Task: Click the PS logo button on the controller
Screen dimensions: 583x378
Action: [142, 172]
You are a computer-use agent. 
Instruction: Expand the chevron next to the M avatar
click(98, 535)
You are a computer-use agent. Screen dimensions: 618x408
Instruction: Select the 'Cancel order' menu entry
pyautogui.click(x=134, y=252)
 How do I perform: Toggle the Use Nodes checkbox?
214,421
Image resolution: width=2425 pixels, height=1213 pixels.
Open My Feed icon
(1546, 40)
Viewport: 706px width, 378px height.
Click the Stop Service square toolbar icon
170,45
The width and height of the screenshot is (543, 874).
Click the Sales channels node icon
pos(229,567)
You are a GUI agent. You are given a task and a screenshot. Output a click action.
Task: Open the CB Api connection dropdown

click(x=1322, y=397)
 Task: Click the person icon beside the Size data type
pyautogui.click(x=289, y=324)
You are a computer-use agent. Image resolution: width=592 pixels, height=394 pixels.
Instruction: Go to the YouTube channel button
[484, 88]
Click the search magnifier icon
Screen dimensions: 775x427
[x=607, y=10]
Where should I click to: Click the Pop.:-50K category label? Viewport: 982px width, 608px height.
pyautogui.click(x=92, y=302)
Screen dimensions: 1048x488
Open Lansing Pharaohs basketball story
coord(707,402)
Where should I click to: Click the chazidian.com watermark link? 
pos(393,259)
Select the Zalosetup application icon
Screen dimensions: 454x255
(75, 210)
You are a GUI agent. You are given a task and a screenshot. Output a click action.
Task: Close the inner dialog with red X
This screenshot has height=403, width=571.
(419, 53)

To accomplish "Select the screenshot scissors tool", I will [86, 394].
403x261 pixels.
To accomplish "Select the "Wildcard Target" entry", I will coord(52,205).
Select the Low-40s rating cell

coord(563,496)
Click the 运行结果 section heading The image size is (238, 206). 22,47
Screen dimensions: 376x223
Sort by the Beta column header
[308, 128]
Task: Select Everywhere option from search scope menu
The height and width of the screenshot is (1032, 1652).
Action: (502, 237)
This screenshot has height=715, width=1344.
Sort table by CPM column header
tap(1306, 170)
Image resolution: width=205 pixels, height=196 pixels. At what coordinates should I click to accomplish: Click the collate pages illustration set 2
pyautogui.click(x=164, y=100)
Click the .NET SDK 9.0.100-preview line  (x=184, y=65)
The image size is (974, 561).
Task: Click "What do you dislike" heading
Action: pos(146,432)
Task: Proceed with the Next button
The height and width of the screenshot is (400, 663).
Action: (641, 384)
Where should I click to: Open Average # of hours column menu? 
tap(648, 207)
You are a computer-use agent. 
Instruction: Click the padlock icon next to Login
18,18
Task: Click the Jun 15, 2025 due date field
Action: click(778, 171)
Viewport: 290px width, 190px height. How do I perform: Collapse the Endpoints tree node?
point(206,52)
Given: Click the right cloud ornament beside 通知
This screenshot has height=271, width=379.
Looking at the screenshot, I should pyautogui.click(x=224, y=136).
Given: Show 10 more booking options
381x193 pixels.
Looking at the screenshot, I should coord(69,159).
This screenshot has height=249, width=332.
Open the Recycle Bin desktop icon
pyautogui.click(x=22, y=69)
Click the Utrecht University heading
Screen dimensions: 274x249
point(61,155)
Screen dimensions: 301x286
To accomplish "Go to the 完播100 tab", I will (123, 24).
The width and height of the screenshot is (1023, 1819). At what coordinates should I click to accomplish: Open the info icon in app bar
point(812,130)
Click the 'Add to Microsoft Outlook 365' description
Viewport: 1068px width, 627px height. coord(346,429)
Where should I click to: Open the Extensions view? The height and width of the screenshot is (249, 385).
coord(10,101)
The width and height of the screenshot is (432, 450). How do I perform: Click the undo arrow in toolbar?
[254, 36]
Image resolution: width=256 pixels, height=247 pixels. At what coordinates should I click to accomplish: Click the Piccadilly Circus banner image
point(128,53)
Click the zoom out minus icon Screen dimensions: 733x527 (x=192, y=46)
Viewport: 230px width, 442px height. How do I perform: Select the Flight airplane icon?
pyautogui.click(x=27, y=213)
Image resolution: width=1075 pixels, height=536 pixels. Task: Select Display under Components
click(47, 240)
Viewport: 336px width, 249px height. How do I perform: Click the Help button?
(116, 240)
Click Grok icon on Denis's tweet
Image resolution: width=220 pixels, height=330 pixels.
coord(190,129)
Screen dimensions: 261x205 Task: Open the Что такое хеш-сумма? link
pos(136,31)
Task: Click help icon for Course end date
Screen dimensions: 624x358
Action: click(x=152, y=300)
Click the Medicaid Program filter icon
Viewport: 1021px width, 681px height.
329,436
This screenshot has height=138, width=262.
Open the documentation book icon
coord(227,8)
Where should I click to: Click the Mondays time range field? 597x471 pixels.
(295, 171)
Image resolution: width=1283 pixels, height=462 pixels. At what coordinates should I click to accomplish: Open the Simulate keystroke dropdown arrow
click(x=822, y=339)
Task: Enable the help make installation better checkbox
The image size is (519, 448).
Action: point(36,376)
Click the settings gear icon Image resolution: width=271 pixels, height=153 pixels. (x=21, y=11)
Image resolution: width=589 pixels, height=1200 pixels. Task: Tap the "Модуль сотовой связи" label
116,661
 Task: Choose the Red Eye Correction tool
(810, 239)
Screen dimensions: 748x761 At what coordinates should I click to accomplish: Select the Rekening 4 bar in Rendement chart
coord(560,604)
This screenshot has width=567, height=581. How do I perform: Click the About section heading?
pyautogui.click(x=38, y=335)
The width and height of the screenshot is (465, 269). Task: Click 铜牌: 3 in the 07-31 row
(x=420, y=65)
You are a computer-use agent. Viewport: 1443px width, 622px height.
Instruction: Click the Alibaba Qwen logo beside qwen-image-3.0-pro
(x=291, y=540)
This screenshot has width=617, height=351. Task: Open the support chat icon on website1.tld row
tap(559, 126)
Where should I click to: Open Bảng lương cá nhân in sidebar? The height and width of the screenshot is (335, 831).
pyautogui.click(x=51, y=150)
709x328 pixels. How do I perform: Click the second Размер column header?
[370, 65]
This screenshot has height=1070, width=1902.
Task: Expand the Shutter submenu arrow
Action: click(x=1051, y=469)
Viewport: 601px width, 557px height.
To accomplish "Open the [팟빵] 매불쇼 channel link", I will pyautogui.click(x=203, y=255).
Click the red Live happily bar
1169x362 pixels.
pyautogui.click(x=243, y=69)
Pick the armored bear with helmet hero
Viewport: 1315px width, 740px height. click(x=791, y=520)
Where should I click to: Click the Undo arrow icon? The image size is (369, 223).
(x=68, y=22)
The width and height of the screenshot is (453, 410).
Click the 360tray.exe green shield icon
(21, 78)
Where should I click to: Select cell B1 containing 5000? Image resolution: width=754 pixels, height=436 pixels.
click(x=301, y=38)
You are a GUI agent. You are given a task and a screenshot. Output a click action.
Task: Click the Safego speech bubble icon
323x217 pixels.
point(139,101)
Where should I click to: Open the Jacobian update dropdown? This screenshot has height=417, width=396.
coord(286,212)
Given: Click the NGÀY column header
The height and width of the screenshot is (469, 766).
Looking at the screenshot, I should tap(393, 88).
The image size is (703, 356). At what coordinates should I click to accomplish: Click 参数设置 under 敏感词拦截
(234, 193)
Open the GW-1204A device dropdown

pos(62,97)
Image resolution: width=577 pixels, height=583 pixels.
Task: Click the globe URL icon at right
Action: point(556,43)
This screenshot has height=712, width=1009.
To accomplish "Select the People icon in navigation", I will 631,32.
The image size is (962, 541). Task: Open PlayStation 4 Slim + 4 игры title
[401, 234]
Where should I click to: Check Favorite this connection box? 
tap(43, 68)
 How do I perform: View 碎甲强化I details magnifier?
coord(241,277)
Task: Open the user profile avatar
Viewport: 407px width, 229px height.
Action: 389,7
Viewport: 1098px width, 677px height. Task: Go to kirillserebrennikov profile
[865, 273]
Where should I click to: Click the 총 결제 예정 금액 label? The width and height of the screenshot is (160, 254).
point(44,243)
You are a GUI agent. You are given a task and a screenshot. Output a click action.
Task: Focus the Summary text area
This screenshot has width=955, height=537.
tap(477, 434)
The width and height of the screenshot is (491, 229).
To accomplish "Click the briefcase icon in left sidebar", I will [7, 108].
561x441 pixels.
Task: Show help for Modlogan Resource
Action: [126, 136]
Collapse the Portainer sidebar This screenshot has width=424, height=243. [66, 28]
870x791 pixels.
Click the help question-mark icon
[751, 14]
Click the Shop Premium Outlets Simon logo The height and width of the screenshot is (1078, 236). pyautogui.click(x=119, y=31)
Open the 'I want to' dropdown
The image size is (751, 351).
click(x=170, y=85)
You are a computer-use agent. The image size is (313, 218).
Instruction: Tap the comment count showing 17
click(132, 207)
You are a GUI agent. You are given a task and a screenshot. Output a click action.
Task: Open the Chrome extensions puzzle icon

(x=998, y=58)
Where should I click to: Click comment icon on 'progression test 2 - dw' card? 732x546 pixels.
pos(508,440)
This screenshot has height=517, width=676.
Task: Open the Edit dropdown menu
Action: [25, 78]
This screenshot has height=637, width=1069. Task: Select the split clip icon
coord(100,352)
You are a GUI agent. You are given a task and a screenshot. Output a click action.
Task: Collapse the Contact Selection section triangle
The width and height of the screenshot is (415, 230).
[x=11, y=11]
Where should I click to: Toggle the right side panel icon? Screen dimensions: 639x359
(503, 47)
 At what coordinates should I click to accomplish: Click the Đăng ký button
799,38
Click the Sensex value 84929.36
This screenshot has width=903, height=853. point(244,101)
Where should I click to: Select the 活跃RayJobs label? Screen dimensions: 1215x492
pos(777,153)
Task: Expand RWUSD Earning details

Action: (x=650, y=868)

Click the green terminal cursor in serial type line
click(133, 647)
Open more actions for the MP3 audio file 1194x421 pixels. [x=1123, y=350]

= Task prompt =
Wherever a line in the entries above holds "computer", copy that line.

= Task answer =
You are a computer-use agent. 
You are a computer-use agent. Screen dimensions: 618x408
You are a computer-use agent. Image resolution: width=592 pixels, height=394 pixels.
You are a computer-use agent. 
You are a computer-use agent. Viewport: 1443px width, 622px height.
You are a computer-use agent. The image size is (313, 218).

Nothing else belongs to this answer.